Peitz: Ich finde es falsch, das gegeneinander auszuspielen. Eine funktionierende Filmlandschaft hat immer beides, die hat irgendwie die Filme, wo es kracht und wo die Friedrichstraße in Schutt und Asche gelegt wird, es wurde mir jedenfalls erzählt von "Unknown", ich habe ihn noch nicht gesehen, und wir brauchen Filme mit diesen anderen Tönen, die müssen auch gar nicht unbedingt immer leise sein. Also es gibt ja Vorschläge, zum Beispiel: Warum ziehen sich die Fernsehsender nicht aus der Filmförderung zurück, dass sie da nicht mehr einzahlen, und werden da im Gegenzug gesetzlich verpflichtet, Filme für interessante Sendezeiten, für attraktive – also nicht 2.30 Uhr morgens –, einzukaufen, geförderte Filme einzukaufen? Das würde die Eigenkapitalisierung der Produzenten, ihre Unabhängigkeit, ihre finanzielle, stärken. Die Sender müssten gar nicht mehr unbedingt mehr Geld reinzahlen, aber ich glaube schon, dass es den Versuch wäre, zu gucken, ob dann weniger Konsenskino dabei rauskäme.

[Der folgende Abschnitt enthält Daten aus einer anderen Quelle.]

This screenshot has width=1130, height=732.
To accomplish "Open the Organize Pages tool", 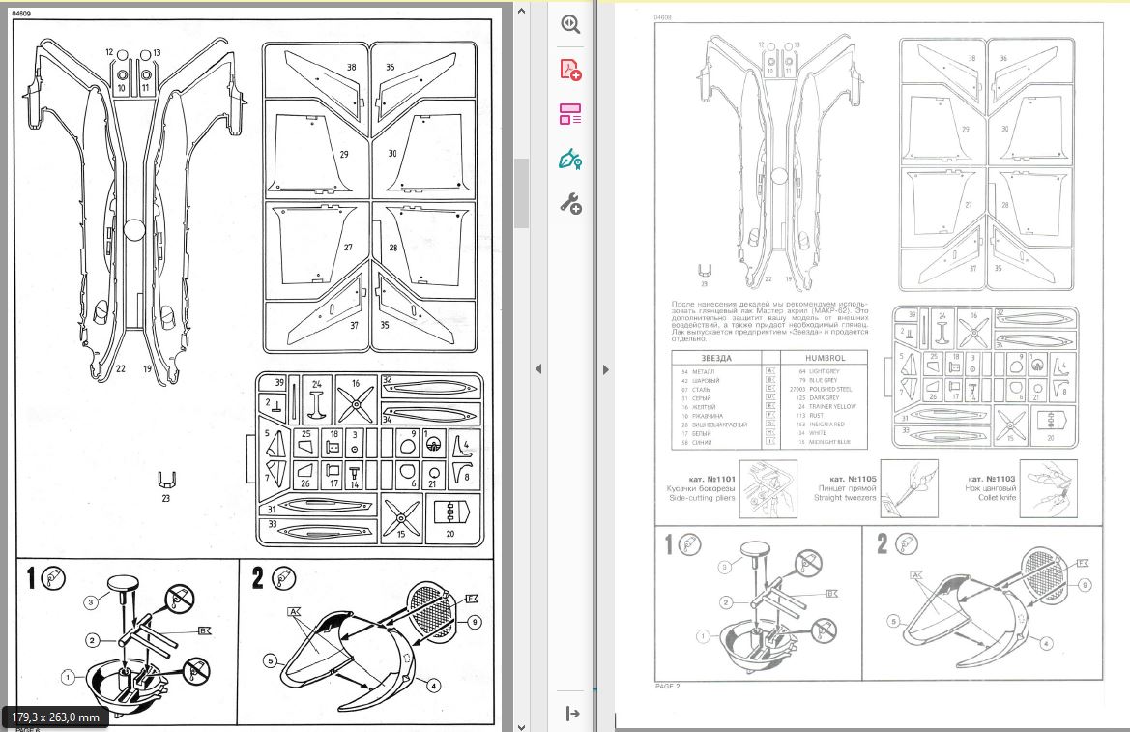I will [x=570, y=114].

von Billerbeck: Frau Niehuus, einverstanden?

Niehuus: Ich glaube, wir haben eine Größe in der Finanzierung und in der Bewertung deutscher Filme bis jetzt eigentlich außer Acht gelassen, die größte Größenordnung haben wir nicht erwähnt, und das ist das Publikum. Und nicht zuletzt hat Dominik Graf auch deshalb aufgegeben, so tolle Filme zu machen, weil die keiner sehen wollte. Ist die Frage: Ist das dann so ein toller Kinofilm, wenn den keiner sehen möchte?

Peitz: Ich finde, es gibt nicht das Publikum, es gibt viele Publikümer, es gibt das Til-Schweiger-Publikum, es gibt das Dominik-Graf-Publikum.

Niehuus: Aber das Dominik-Graf-Publikum ist bedauerlicherweise so klein geworden, und da kommen wir glaube ich zu einem anderen Phänomen, dass Kinofilm – und das ist glaube ich eine Frage, mit der man sich in den nächsten Jahren beschäftigen muss –, dass ein Kinofilm sicherlich noch mal in der Konkurrenz von Bilderfluten … also wann immer man heute seinen Computer anmacht und ins Internet geht, überall laufen bewegte Bilder, und das Bewegtbild an und für sich ist keine Besonderheit mehr – und dass das Kino noch mehr vielleicht als früher was ganz Besonderes sein muss.

von Billerbeck: Die Filmkritikerin und Feuilletonchefin des "Berliner Tagesspiegels" Christiane Peitz und die Geschäftsführerin des Medienboard Berlin-Brandenburg Kirsten Niehuus waren bei mir im Studio zu Gast. Ganz herzlichen Dank für das Gespräch!